The easiest way is to do the Clifton StrengthsFinder Assessment, and get your Top 5 or Full 34 list of strengths. More than 20 million people world wide have taken the assessment and are building on their strengths. 

If you can’t do that right now, here are a few clues for the SIGNs of your strengths.

 S – Success

Consider the things, projects, tasks, areas of life you’ve had success with. Strengths usually help us to be successful with certain things. You’ll also receive great feedback from others in the areas of success. It’s not just your subjective feeling – others will notice it too.

? Example: I have 2 degrees and find it easy to learn. I have multiple certifications in different healing methods and other areas. You could say I’ve had “success” in the area of acquiring new knowledge. My #2 Strength is “Learner”.

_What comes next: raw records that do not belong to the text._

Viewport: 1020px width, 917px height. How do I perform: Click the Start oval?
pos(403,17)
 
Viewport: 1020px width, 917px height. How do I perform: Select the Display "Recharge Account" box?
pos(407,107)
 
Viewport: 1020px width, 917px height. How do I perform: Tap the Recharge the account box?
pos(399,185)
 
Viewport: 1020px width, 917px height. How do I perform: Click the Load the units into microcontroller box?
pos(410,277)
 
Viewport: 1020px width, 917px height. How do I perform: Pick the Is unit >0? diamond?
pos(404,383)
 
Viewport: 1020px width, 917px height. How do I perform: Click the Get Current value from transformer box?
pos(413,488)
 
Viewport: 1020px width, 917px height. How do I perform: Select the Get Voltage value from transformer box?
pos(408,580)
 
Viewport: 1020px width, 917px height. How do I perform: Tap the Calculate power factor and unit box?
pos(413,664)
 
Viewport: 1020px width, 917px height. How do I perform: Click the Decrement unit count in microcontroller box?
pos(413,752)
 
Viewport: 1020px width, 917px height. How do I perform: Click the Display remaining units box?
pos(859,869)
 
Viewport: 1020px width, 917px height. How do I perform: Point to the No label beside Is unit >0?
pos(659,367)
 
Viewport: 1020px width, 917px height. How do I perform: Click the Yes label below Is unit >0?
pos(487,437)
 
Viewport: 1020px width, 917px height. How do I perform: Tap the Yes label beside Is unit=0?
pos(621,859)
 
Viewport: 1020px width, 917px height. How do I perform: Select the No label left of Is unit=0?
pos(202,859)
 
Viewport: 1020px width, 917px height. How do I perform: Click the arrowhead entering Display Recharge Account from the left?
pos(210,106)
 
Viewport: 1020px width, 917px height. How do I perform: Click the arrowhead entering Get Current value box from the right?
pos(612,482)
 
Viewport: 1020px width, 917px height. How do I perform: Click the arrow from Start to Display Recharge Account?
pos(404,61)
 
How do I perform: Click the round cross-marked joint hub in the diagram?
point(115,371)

Be aware that “success” in itself is not the only indicator for a strength. Sometimes we get really good at something (it appears to be success) yet we hate doing it. Be sure to consider the other pointers too.

 I – Instinct

What do you look forward to?

Is there something that you always find yourself volunteering for?

It’s like we have the “instinct” to be busy with activities where we can use our strengths. We can’t help offering uor time, energy, attention in the areas of our strengths.

? Example: I find myself offering help and support for people in emotional pain. Time and time again, I put up my hand for that, and it happens so quickly I don’t even notice it. I have 3 Gallup strengths contributing to this tendency: Empathy (I’m in touch with and feel the other’s pain), Individualization (that senses a need and wants to help find a unique solution) and Responsibility (that offers “Give that to me, I can do it.”).

 G – Growth

We grow very easily in the areas of our strengths. It’s virtually no effort, we LOVE learning more about that topic or area. Our neural networks are receptive to more knowledge, skill, expertise and mastery in that specific area – mainly because we’ve already built up huge, strong neural pathways in those areas.

? Example: I find it very easy and enjoyable to learn new things. I keep wanting to learn more, and it gets easier as I grew older. The same with showing empathy for people who are hurting. It’s easy for me to learn new methods to support people who are going through hard things – my Empathy neural networks are already strong, so it’s a breeze to keep adding to those existing pathways.

 N – Need

When a need is met, we feel fulfilled afterwards. Think about when you’re hungry and you have a meal – a “full”, satisfied feeling afterwards. The food also provides us with ENERGY.

It’s the same with our strengths. Our strengths create needs in us – or as my strengths mentor says – a strength IS a need. When our strengths are working, we feel fulfilled and ENERGIZED after the activity where we used them.

Yes, we might be a little tired (a normal kind of tired) if we worked many hours at this activity – yet, we’re ready the next day to do it again!

? Example: I feel happy, energized, fulfilled, satisfied after supporting someone who has carried an emotional burden. Or every time I learned something new, BOY, does that fulfill a need and feel satisfying!

 Now it’s your turn:

? Think about your daily activities.

? Go through the above questions and identify activities, tasks or projects where you have had success, have an ‘instinct’ for it, find it enjoyable to grow in that area, and feel like it fulfills a need.

? Those are possible areas of strength for you.

? Do more of those – your life will be more purposeful, fulfilling and you’ll exude happiness that spills over to those around you.